Dalton suddenly felt a wave of intuition warning him that Georgina must not receive that intended dose. There was something sinister about it. From what she had said, Alfred must have been an inordinately long time preparing it, far longer than was needed for the dissolving of a morphine tablet. He decided to hold his host as long as possible, meanwhile testing his attitude in a more or less subtle way.
"I'm sorry Georgina isn't well. Are you sure that the injection will do her good? That it won't do her any harm?"
Clarendon's spasmodic start showed that something had been struck home.
"Do her harm?" he cried. "Don't be absurd! You know Georgina must be in the best of health—the very best, I say—in order to serve science as a Clarendon should serve it. She, at least, appreciates the fact that she is my sister. She deems no sacrifice too great in my service. She is a priestess of truth and discovery, as I am a priest."

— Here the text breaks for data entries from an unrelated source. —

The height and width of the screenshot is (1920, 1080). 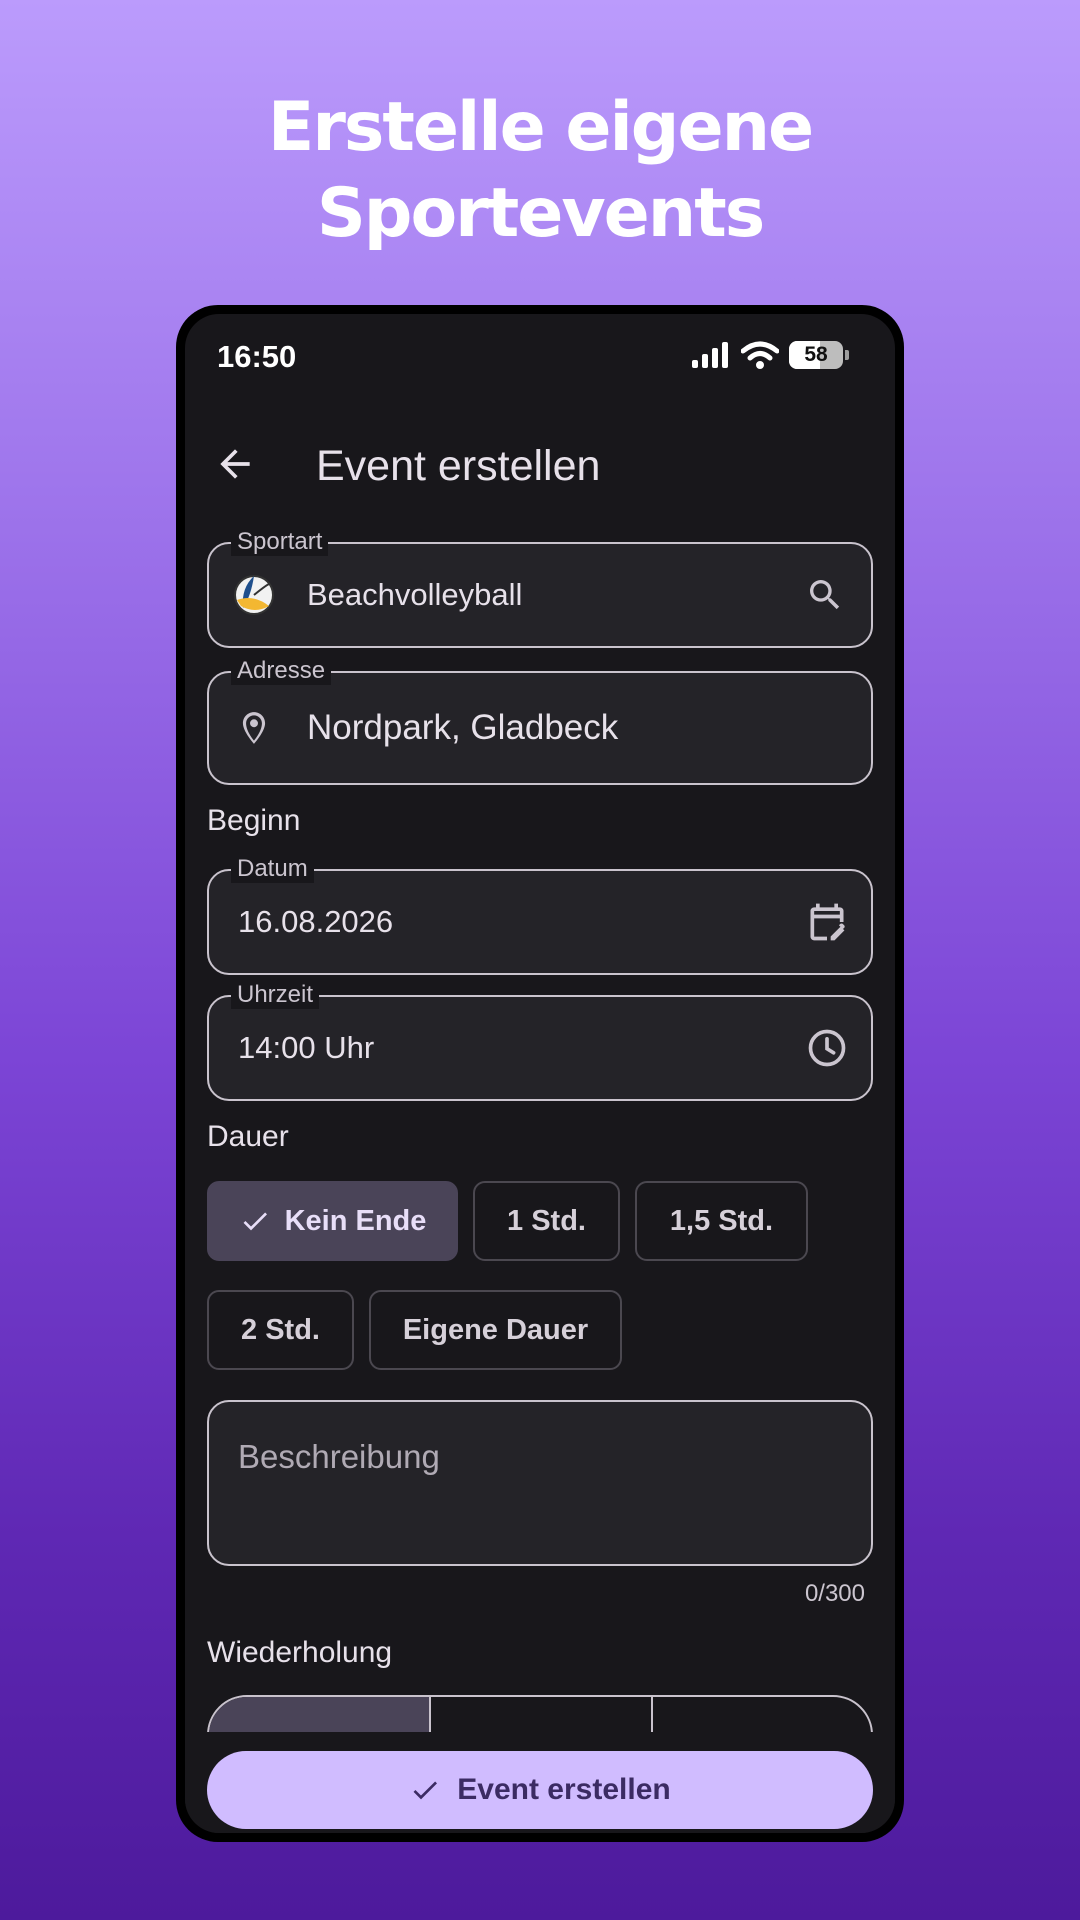 What do you see at coordinates (540, 588) in the screenshot?
I see `sport-field: Sportart Beachvolleyball` at bounding box center [540, 588].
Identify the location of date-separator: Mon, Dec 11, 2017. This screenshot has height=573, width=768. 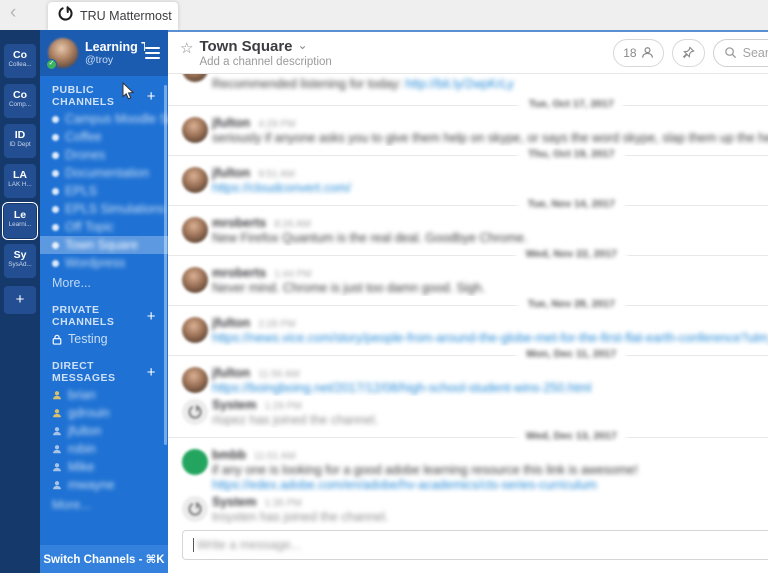
(468, 355).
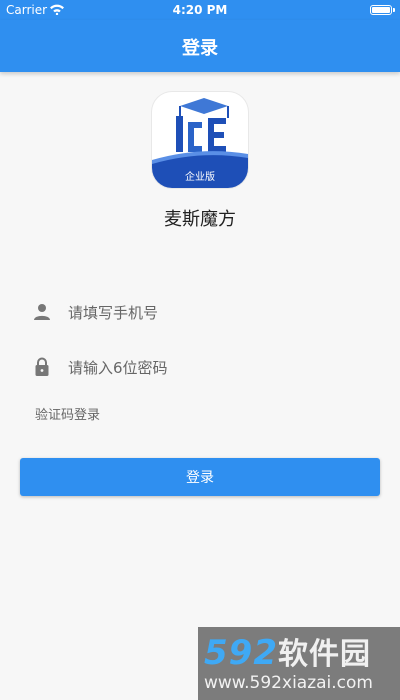 The width and height of the screenshot is (400, 700). Describe the element at coordinates (42, 366) in the screenshot. I see `lock-icon` at that location.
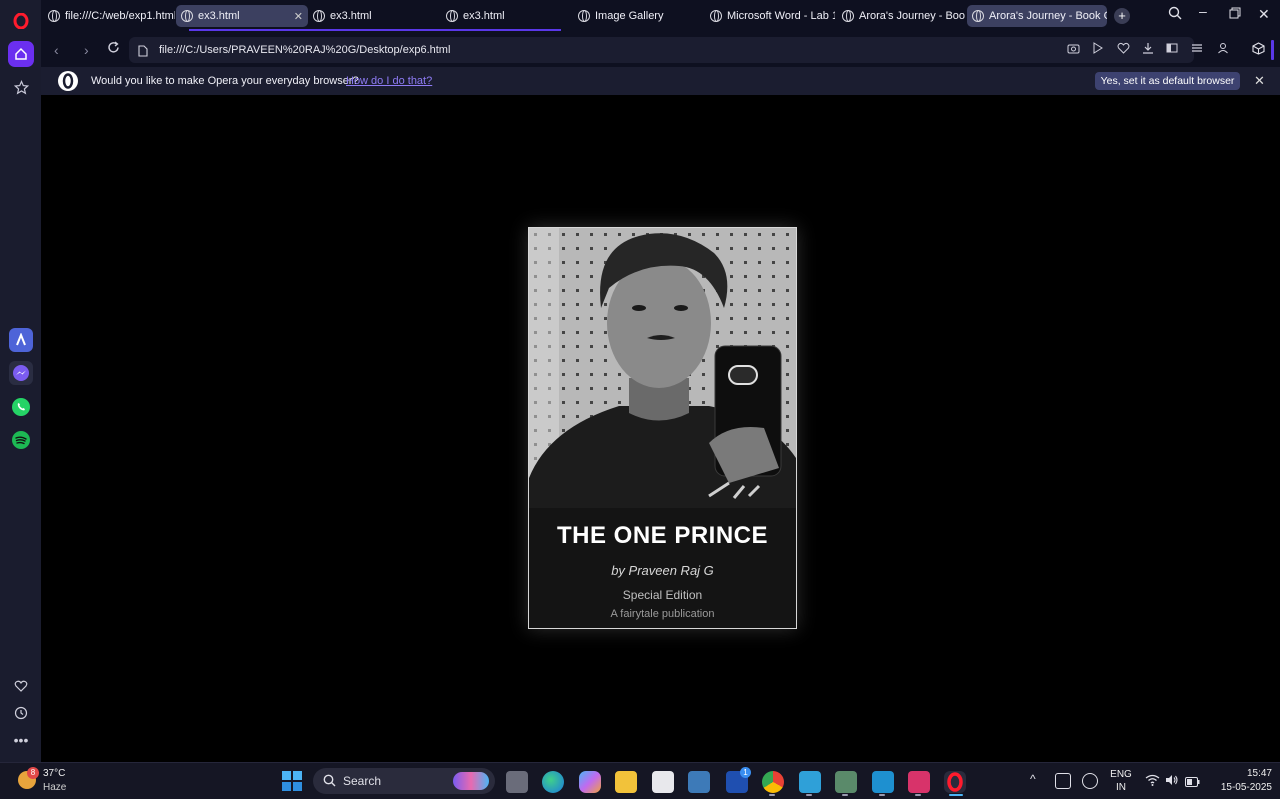 This screenshot has width=1280, height=799. Describe the element at coordinates (781, 16) in the screenshot. I see `tab-label: Microsoft Word - Lab 1` at that location.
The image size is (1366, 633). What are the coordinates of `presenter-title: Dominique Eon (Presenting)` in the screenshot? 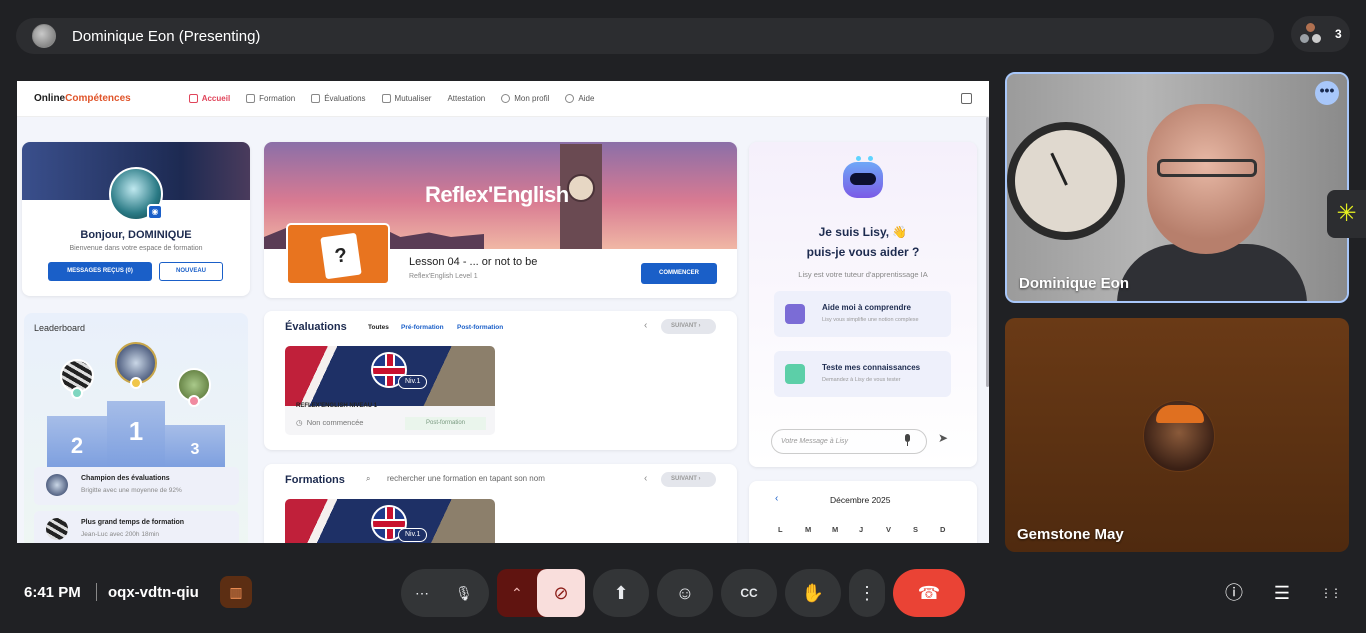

He paused in his shrill tirade, wild-eyed, and somewhat out of breath. Dalton could see that his attention had been momentarily shifted.
"But let me see what this cursed quack has to say," he continued. "If he thinks his pseudo-medical rhetoric can take a real doctor in, he is even simpler than I thought!"
Clarendon nervously found the right page and began reading as he stood there clutching his syringe. Dalton wondered what the real facts were. MacNeil had assured him that the author was a pathologist of the highest standing, and that whatever errors the article might have, the mind behind it was powerful, erudite, and absolutely honorable and sincere.